Certain instructions and expressions change the context focus for evaluation of their
children. For a simple example, xsl:for-each obviously can (and almost
invariably does) change the sequence of context nodes for evaluation of its descendant
instructions. An xsl:for-each is said to be focus
changing, its @select expression (which of course is represented as
an expression tree identified @s:role="select") is said to be
focus-controlling and its sequence constructor is
focus-controlled. These are identified on the tree through attributes
s:focus="change|controlling|controlled" respectively.
During this pass it is also possibly to analyse static type, propagating a
context item type downwards (as a tunneled variable), changing it
through focus-changing instructions, where generally the context item type for the
controlled children is that of the assessed static type of the controlling (child)
operand.
For example the sequence constructor of xsl:for-each select="amount" will have
a context item type of element(amount)* as that is the assessed static type of
the XPath expression tree. The context type is recorded for subsequent display as
a
@s:contextType attribute.
When leaves are reached, either it defines its own type (e.g. FunctionCall
name="position" has type xs:integer, which can be inferred from the
function signature; StringLiteral value="foo" has type xs:string)
or its static type is the context type (e.g. ContextItemExpr, aka '.'). On the
way back either there are definitive rules provided (e.g.
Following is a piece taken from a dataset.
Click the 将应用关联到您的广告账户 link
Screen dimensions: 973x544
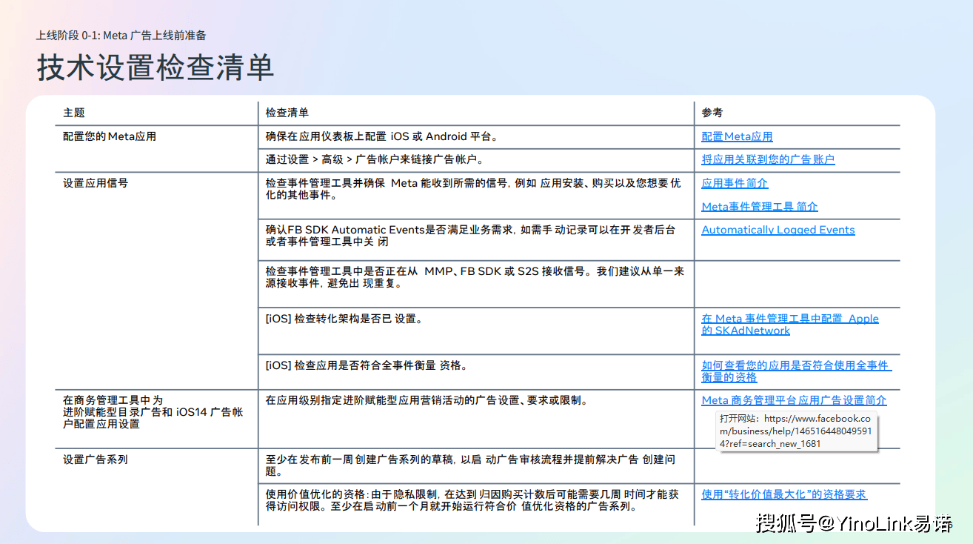[768, 159]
QuantifiedExpr has
type xs:boolean and PostfixExpr A[B] has a type which is the type
of A), or it has a sequence composite type, or appropriate union type
calculated as described above.
For expressions the specification gives a table of type determination
formulae (Determining the Static
Type of a Construct). Whilst the static types defined (e.g. AndExpr
has type xs:boolean) are determined from entries in the declarative table of
Figure 17 , currently most of these cases are defined by
pattern-matching templates.
Note
The tool proved to be of some worth in this area when I discovered a test-case that
was failing to be streamable, involving the expression xsl:value-of
select="head(/BOOKLIST/BOOKS/ITEM[1]/PRICE/ancestor::*/@*)". The issue was that
whilst the static type of head() was item()? the instruction
failed streamability (a potentially overlapping sub-tree would have to be traversed
to
determine the textual value, due to the ancestor::* step.) However if the
type of head() is inferred to be the same type as its principal argument, in
this case attribute()?, then that is technically a
childless-node, whose text value can be
retrieved without further movement across the tree. A set of about a dozen functions
(e.g.
subsequence()) needed such specialist treatment. The XSLT Working Group had
to change the type model to encompass unions of fundamental types (see above) and
classify
functions that used their principal arguments in a transmission usage
(such as head() ) to use such unions.
Resource references
Whilst most of the assessment is carried out in a recursive tree descent/ascent manner,
XSLT (and XPath) constructs can reference non-child resources in three specific ways:
variable / param references, function / named
template calls and template applications. To complete
streaming analysis these references must be examined and require off-tree
mechanisms. We'll discuss each in term:
Variables
Variables can be declared both in XSLT (xsl:variable and
xsl:param) and in XPath (let $v :=.., for $v in
...) and in both cases the scoping of reference to their
value follows the
following-sibling::*/descendant-or-self::* compound axis[7]. Processing such references is most simply achieved by
iterating across construct bodies, accumulating maps of processed
variables which are tunneled down through to following-siblings and their descendants.
For
example in assessing static type, sections of the code relating to variables are
approximately:
In the first template, the iteration across the children using
xsl:iterate accumulates a parameter $variables as a map which
relates variable name to the in-scope processed variable tree for that name. The tree
value will i) be fully decorated with its properties (in this case including
@staticType and ii) have had all variables it refers
to in its definition interpolated fully as regards streaming properties. Each child
in
turn is processed with a full current binding of variables passed as a tunneled parameter
$variables, which can in turn be updated in scope[8].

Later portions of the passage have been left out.